In the classic model, CSF resorption was thought to occur mostly via bulk flow, driven by the hydrostatic pressure difference between the CSF and cerebral veins. Flow-sensitive MR has now demonstrated that CSF motion is actually pulsatile and is driven by pressure waves from intracranial blood vessels generated during the cardiac cycle. This results in a relatively small net flow from the ventricles toward the SAS.

Updated Model of CSF and ISF Homeostasis. New evidence suggests that the traditional model of CSF production, circulation, and function is too simplistic and much more complex than previously thought. It is now recognized that CSF plays an essential role in the maintenance of brain ISF homeostasis and that the two are intimately interrelated in maintaining normal brain function. The main sources of ISF are the blood and CSF.

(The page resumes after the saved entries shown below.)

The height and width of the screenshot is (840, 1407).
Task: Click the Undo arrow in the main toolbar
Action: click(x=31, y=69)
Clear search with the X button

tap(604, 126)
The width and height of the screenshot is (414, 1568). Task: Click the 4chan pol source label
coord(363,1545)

In the updated CSF-ISF model, the brain perivascular spaces (PVSs) (Virchow-Robin) and paravascular spaces play a critical role in CSF homeostasis. The PVSs form a key component of the brain's "protolymphatic" or "glymphatic" system. The PVSs are lined with leptomeningeal (pial) cells that coat the PVSs as well as arteries and veins in the SAS, thus separating CSF in the SAS from the brain parenchyma and PVSs.

Human brain capillaries are formed by an endothelium that separates them from the extracellular space (ECS). Fibrous astrocytes form end-feet that completely surround the capillaries. A basement membrane separates the astrocyte end-feet from the capillary endothelium. The capillary endothelial basement membrane is fused with the layer of basement membrane adjacent to the astrocyte end-feet and is also shared with contractile pericytes. The endothelial cells, astrocytes, and pericytes are all involved in the regulation of blood-brain barrier permeability.

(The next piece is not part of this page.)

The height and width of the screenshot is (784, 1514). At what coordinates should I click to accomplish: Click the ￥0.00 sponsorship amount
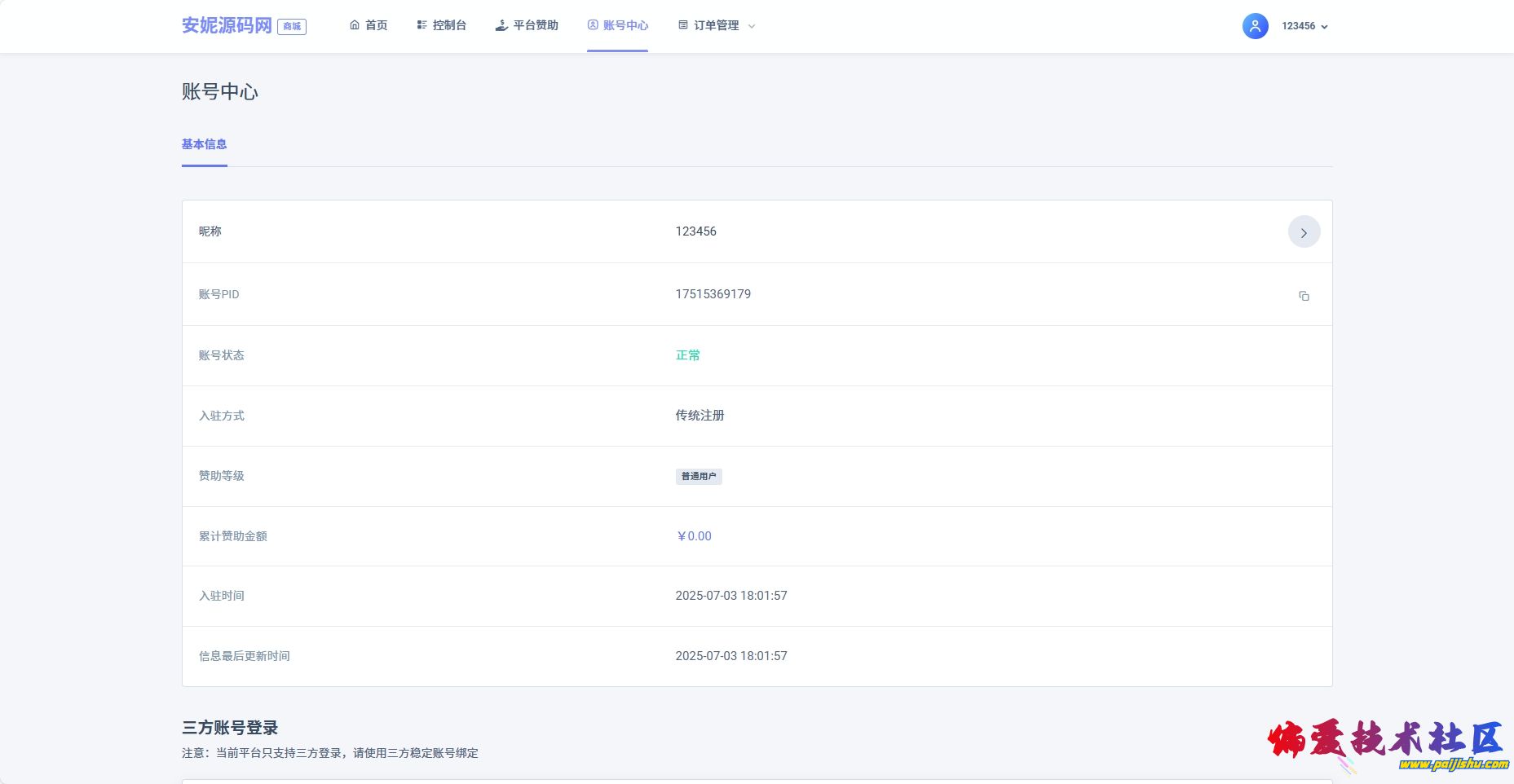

ISF diffuses through the ECS and then drains via bulk flow along the basement membranes of cerebral capillaries. ISF circulation likely occurs through the water-selective aquaporin (AQP) channels of the glymphatic system, key factors in regulating ECS water homeostasis. AQP4 is highly expressed in astrocytic end-feet and also appears to be crucial for fluid exchange between the CSF and ISF.

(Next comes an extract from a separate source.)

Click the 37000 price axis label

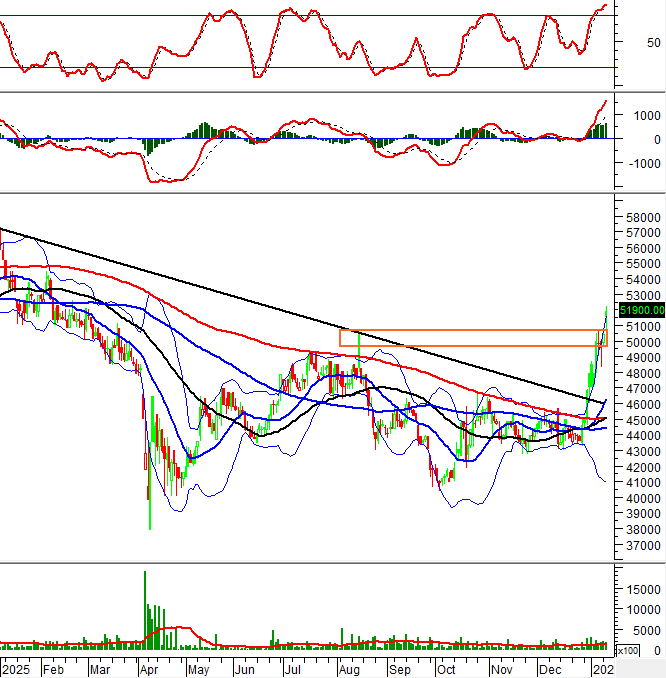point(636,546)
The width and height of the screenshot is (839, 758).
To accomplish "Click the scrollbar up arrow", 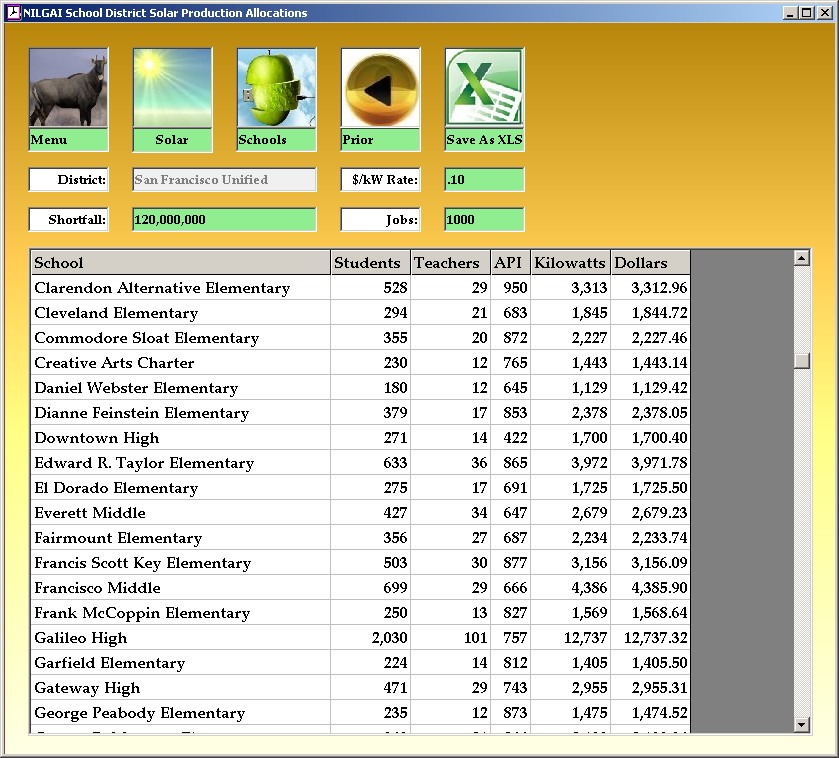I will click(x=801, y=258).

A substantial amount of ISF exits the brain via connections between the perivascular spaces and leptomeningeal arteries. Tracer experiments show that both CSF and ISF drain through the cribriform plate to lymphatics of the head and neck.

Estimates are that CSF drainage is approximately one-third via arachnoid granulations (and possibly lymphatics) in the cranial dura mater, one-third via paravascular spaces adjacent to intracerebral arteries and around leptomeningeal arteries passing through the cribriform plate to the cervical lymphatics/deep cervical lymph nodes, and one-third via spinal vessels.

Finally, in this model of CSF and ISF homeostasis, drainage of extracellular fluids in the CNS and integrity of the brain glymphatic system is important for not only volume regulation, but also clearance of waste products such as amyloid-β (Aβ) from the brain parenchyma.

Subarachnoid Spaces/Cisterns

The subarachnoid spaces (SASs) lie between the pia and arachnoid (34-3). The sulci are small, thin SASs that are interposed between the gyral folds. Focal expansions of the SASs form the brain CSF cisterns. Numerous pial-covered septa cross the SASs from the brain to the arachnoid, which is loosely attached to the inner layer of the dura.

The major cisterns are found at the base of the brain above the sella turcica, around the brainstem, at the tentorial apex, adjacent to the cerebellopontine angles, and above/below the foramen magnum. All SASs normally communicate freely with each other and the ventricular system, providing natural pathways for disease dissemination (34-5).

Normal Variants

Age-Related Changes

Morphometrical ageand sex-related studies using threedimensional volume rendering derived from standard 3-T MR scans show that an increase in lateral ventricular volume is a constant, linear function of age throughout life.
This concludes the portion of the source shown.